StrukturbeREINIGUNG

Gerhard Klinger

Die Auswirkungen der weltweiten Wirtschaftskrise und die an Prestigeobjekten wie dem Klagenfurter Fußball Stadion orientierte Sportpolitik des Landes werden die Kärntner Vereine spätestens gegen Jahresende hin voll treffen. Bedingt durch die Sparmassnahmen und Budgetkürzungen auf Landesebene ist damit zu rechnen, dass fast ein Drittel weniger öffentliches Geld für den heimischen Sport zur Verfügung stehen wird.

Nicht nur das weitere Infrastrukturprojekte auf Eis gelegt werden müssen, wie die neue Eishalle, das Leichtathletik-Stadion, ein wettkampftaugliches Schwimmbecken oder das Ballsportkompetenzzentrum, so drohen einigen Kärntner Klubs massive wirtschaftliche Probleme. Vor allem jene Sportarten und Sportvereine die einen Großteil ihrer Budgets aus der öffentlichen Hand bestreiten werden nicht nur uns Überleben kämpfen müssen, einige werden diese Krise nicht überleben.

Insider rechnen damit, dass es zu einer kräftigen Strukturbereinigung kommen wird, dass nur die wirtschaftlich besser aufgestellten Vereine und Verbände überleben werden. Leistungsmodelle, die strukturell und konzeptionell auf schwachen Beinen stehen werden dem Rotstift des Landes zum Opfer fallen. Randsportarten, die ohnehin immer wieder finanziell ums Überleben kämpfen, haben in ihren bisherigen Daseinsformen wenig bis gar keine Überlebenschancen.

Keine Sorge Prestige-Projekte wie Erstliga-Eishockey und Erstliga-Fußball, Ironman, Tennis-Daviscup und Beach-Volleyball wird die Krise nicht treffen sondern jene Sportarten, die von der öffentlichen Hand, den Medien und dem Publikum schon seit jeher stiefmütterlich behandelt wurden, wie Handball, Basketball, Volleyball, Tischtennis, Badminton, Schwimmen und unterklassiger Fußball.

Vor allem jene wird die Krise besonders treffen, die jahrelang ins Blaue hinein gewirtschaftet haben, sich von einer Subvention zur nächsten durchmogelten, Schulden anhäuften und immer auf bessere Zeiten hofften.

In den nächsten Monaten wird sich bei den Kärntner Sportvereinen die Streu vom Weizen trennen. Nur wer seinen Klub wie ein ordentlicher Kaufmann geführt hat, den Boden der wirtschaftlichen Realität nicht verlassen hat, wird zu den Überlebenden zählen.
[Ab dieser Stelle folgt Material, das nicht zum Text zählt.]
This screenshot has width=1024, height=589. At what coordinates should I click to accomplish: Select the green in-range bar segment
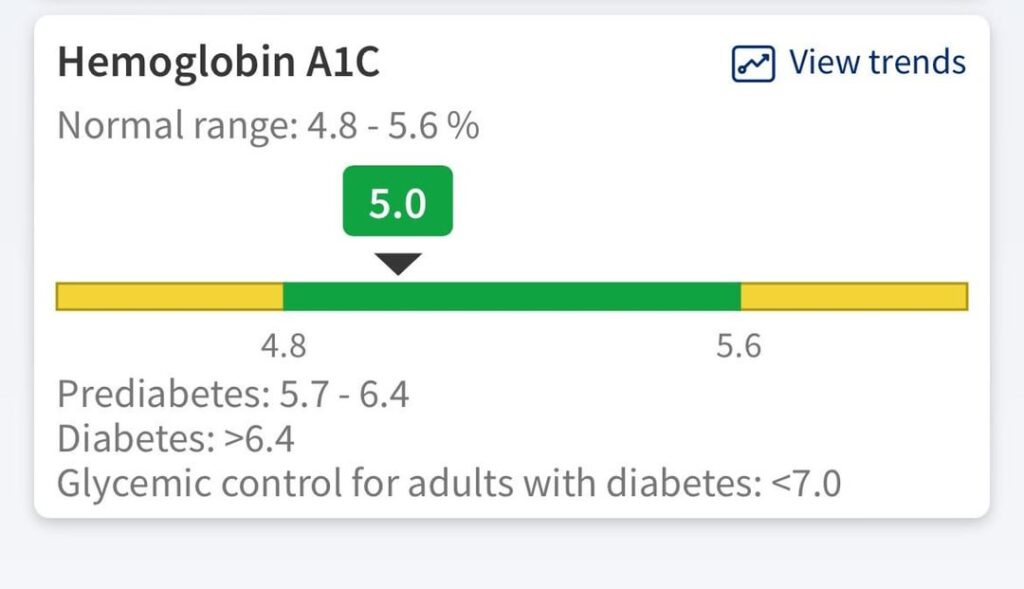pyautogui.click(x=510, y=294)

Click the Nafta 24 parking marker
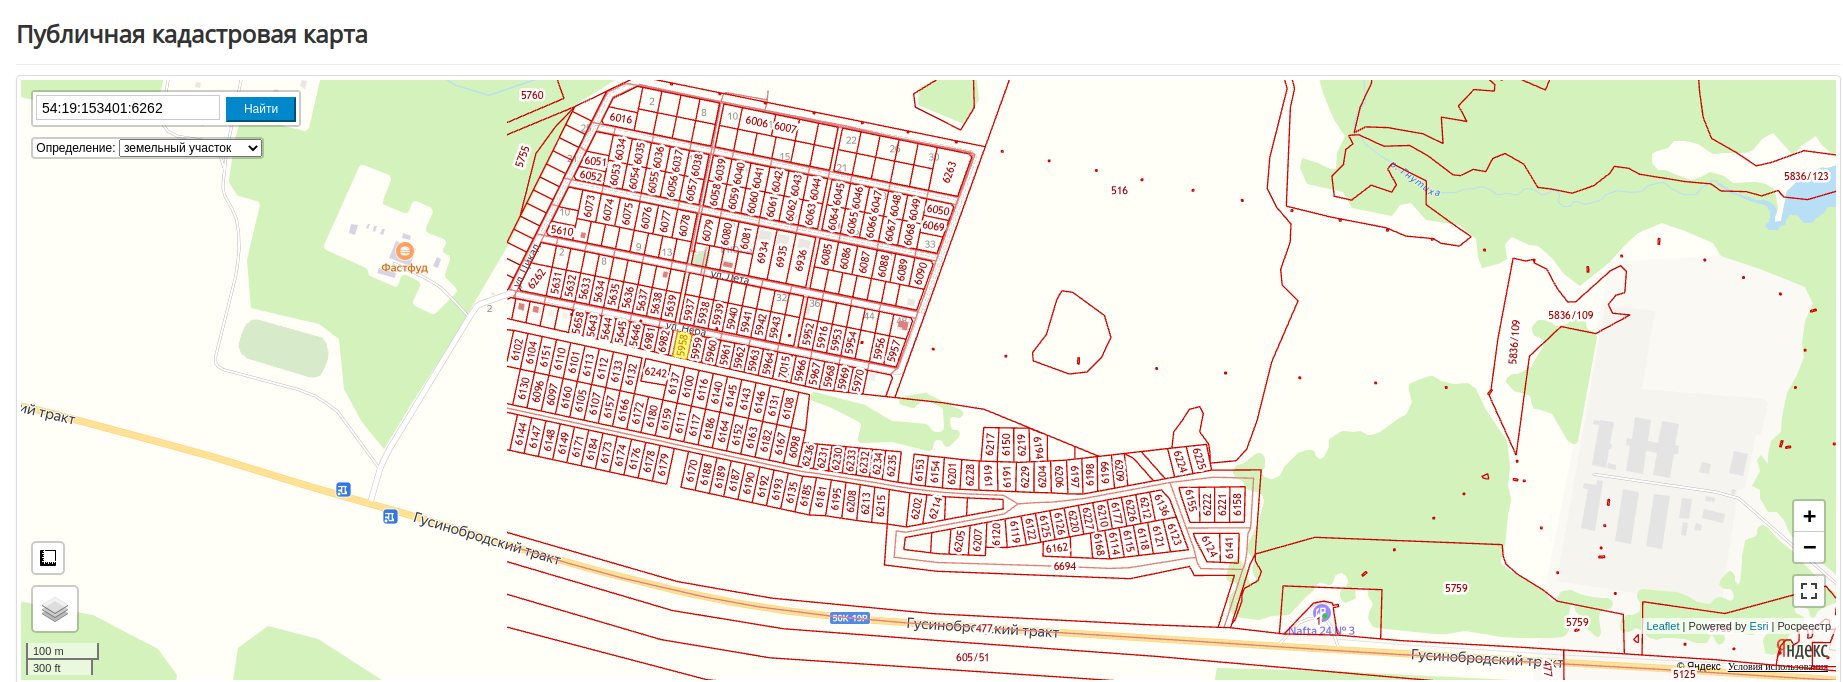[1322, 612]
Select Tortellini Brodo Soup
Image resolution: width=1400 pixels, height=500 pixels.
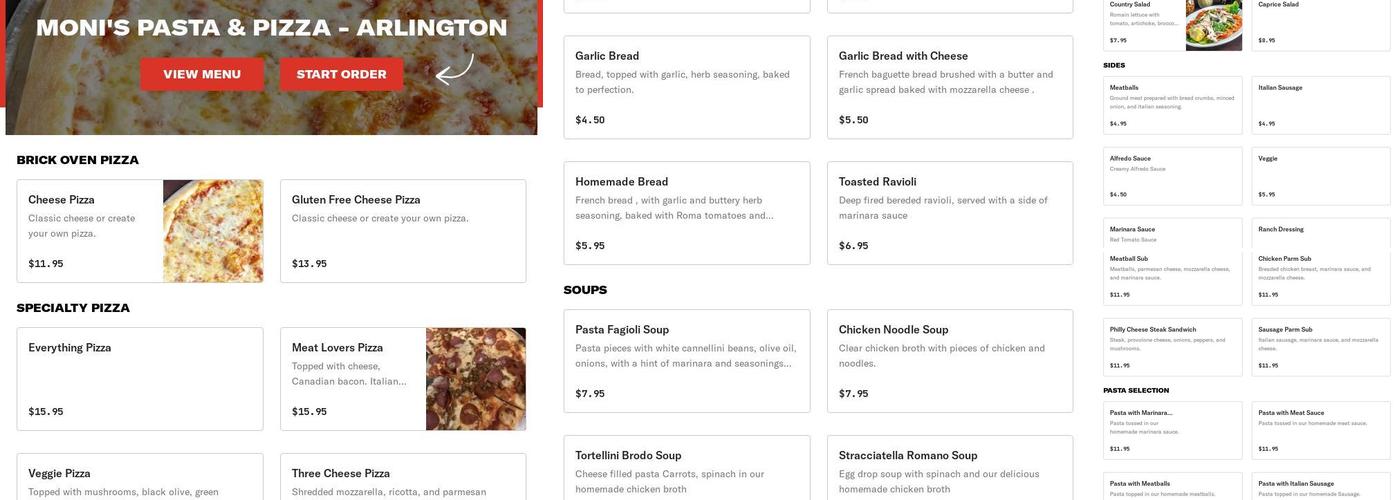[687, 468]
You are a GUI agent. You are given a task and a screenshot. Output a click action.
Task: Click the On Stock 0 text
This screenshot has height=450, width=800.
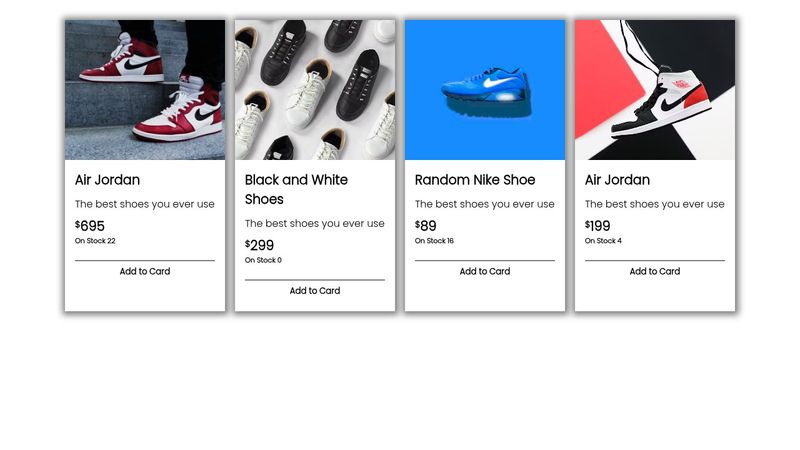pyautogui.click(x=263, y=260)
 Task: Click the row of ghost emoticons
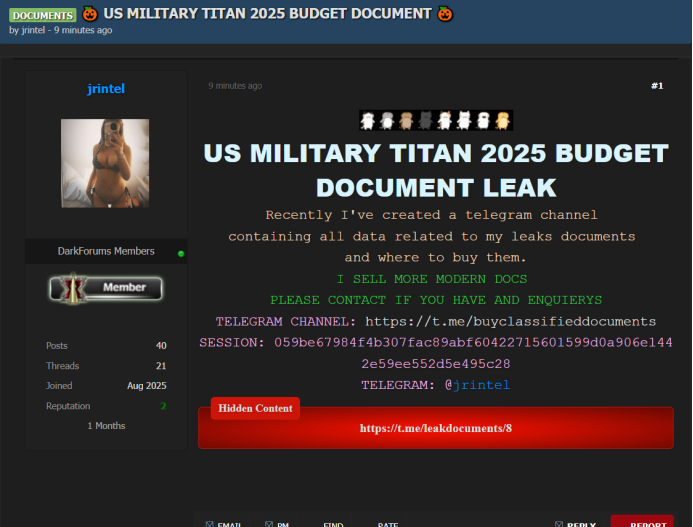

Wer Blender, Ignoranten und Dilettanten als Spitzenfunktionäre geduldet hat, dem droht ein böses Erwachen.

Die Krise ist aber auch eine Chance sich zu erneuern, das Vereinsmanagement auf eine solide wirtschaftliche Basis zu stellen, alteingesessene, historisch gewachsene Dummheiten los zu werden um endlich zu erkennen, dass allein die sportliche Leistung noch kein Anrecht ist in höheren Spielklassen (überregional) tätig zu sein bzw. überregionale Wettkämpfe zu bestreiten.
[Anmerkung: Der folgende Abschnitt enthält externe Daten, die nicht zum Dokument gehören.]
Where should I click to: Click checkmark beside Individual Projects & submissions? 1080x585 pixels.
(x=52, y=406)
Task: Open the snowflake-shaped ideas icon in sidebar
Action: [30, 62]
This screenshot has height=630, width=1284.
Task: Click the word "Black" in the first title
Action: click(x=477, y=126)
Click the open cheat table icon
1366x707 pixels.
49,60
Die grob fahrlässigen Vorgehensweisen einiger Vereine, die nach der Maxime handelten, „steigen wir erst einmal auf, dann werden wir das ganze schon irgendwie (finanziell und auch infrastrukturell) schaukeln“ wird dann hoffentlich der Vergangenheit abgehören und als abschreckendes Beispiel für die Zukunft dienen. Gier, Größenwahn und Eitelkeit sind leider menschliche Schwächen vor denen auch manche Sportfunktionäre nicht gefeit sind.